PrepRequestProcessor的处理到此为止,我们接下来看SyncRequestProcessor的处理过程:

public void processRequest(final Request request) {
    Objects.requireNonNull(request, "Request cannot be null");

    request.syncQueueStartTime = Time.currentElapsedTime();
    queuedRequests.add(request);
    ServerMetrics.getMetrics().SYNC_PROCESSOR_QUEUED.add(1);
}

只有一个入队操作,我们接着看SyncRequestProcessor(继承了Thread类)的run方法:

public void run() {
    try {
        // we do this in an attempt to ensure that not all of the servers
        // in the ensemble take a snapshot at the same time
        resetSnapshotStats();
        lastFlushTime = Time.currentElapsedTime();
        while (true) {
            ServerMetrics.getMetrics().SYNC_PROCESSOR_QUEUE_SIZE.add(queuedRequests.size());

            long pollTime = Math.min(zks.getMaxWriteQueuePollTime(), getRemainingDelay());
            Request si = queuedRequests.poll(pollTime, TimeUnit.MILLISECONDS);
            if (si == null) {
                /* We timed out looking for more writes to batch, go ahead and flush immediately */
                flush();
                si = queuedRequests.take();
            }

            if (si == REQUEST_OF_DEATH) {
                break;
            }

            long startProcessTime = Time.currentElapsedTime();
            ServerMetrics.getMetrics().SYNC_PROCESSOR_QUEUE_TIME.add(startProcessTime - si.syncQueueStartTime);

            // track the number of records written to the log
            if (!si.isThrottled() && zks.getZKDatabase().append(si)) {
                if (shouldSnapshot()) {
                    resetSnapshotStats();
                    // roll the log
                    zks.getZKDatabase().rollLog();
                    // take a snapshot
                    if (!snapThreadMutex.tryAcquire()) {
                        LOG.warn("Too busy to snap, skipping");
                    } else {
                        new ZooKeeperThread("Snapshot Thread") {
                            public void run() {
                                try {
                                    zks.takeSnapshot();
                                } catch (Exception e) {
                                    LOG.warn("Unexpected exception", e);
                                } finally {
                                    snapThreadMutex.release();
                                }
                            }
                        }.start();
                    }
                }
            } else if (toFlush.isEmpty()) {
                // optimization for read heavy workloads
                // iff this is a read or a throttled request(which doesn't need to be written to the disk),
                // and there are no pending flushes (writes), then just pass this to the next processor
                if (nextProcessor != null) {
                    nextProcessor.processRequest(si);
                    if (nextProcessor instanceof Flushable) {
                        ((Flushable) nextProcessor).flush();
                    }
                }
                continue;
            }
            toFlush.add(si);
            if (shouldFlush()) {
                flush();
            }
            ServerMetrics.getMetrics().SYNC_PROCESS_TIME.add(Time.currentElapsedTime() - startProcessTime);
        }
    } catch (Throwable t) {
        handleException(this.getName(), t);
    }
    LOG.info("SyncRequestProcessor exited!");
}

逻辑很简单不停的从队列里拿出请求,并作以下处理:

  1. 如果从队列中取请求求超时,则调用flush把所有待刷盘的请求写到磁盘。
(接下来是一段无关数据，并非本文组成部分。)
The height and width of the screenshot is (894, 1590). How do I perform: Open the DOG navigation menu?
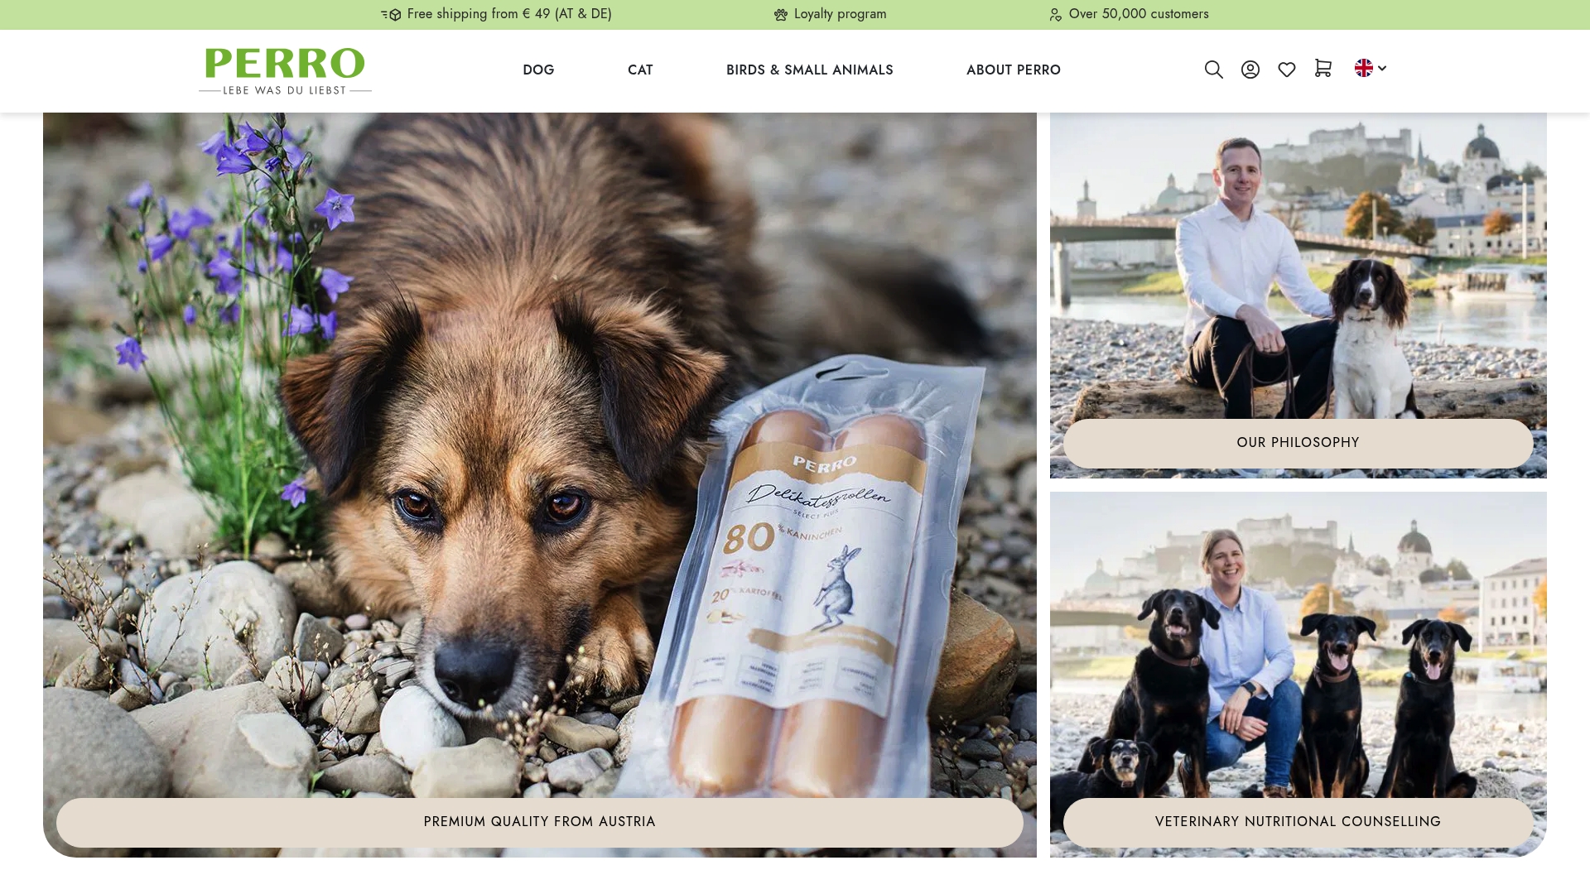point(538,70)
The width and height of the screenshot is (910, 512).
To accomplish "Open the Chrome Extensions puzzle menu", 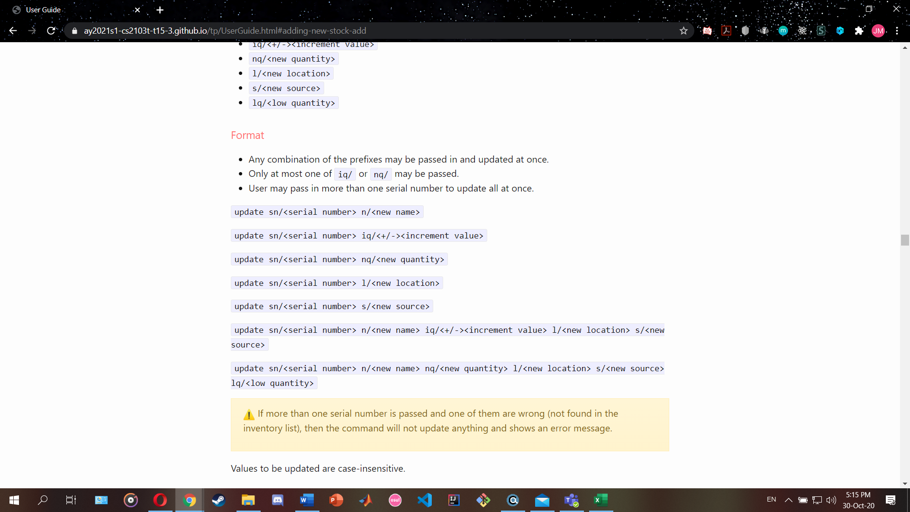I will 859,31.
flush会将已刷盘的请求传递给下一个RequestProcessor处理。
  2. 如果该请求未超时,且追加请求到日志成功,判断是否需要新建一个数据库快照,如果需要,滚动数据库日志并生成一个新的数据库快照。快照日志文件名字与snapshot.800000000类似,事务日志文件名字与log.800000001相似。
  3. 如果没有待刷盘的数据(toFlush为空,且zks.getZKDatabase().append(si)返回false,返回false代表请求不需要写到事务日志里,一般是读请求或者watcher类请求),直接把请求传递给下一个RequestProcessor处理。
  4. 将Request加入到toFlush中。
  5. 判断是否需要刷盘,如果需要,则调用flush把所有待刷盘的请求写到磁盘。flush会将已刷盘的请求传递给下一个RequestProcessor处理。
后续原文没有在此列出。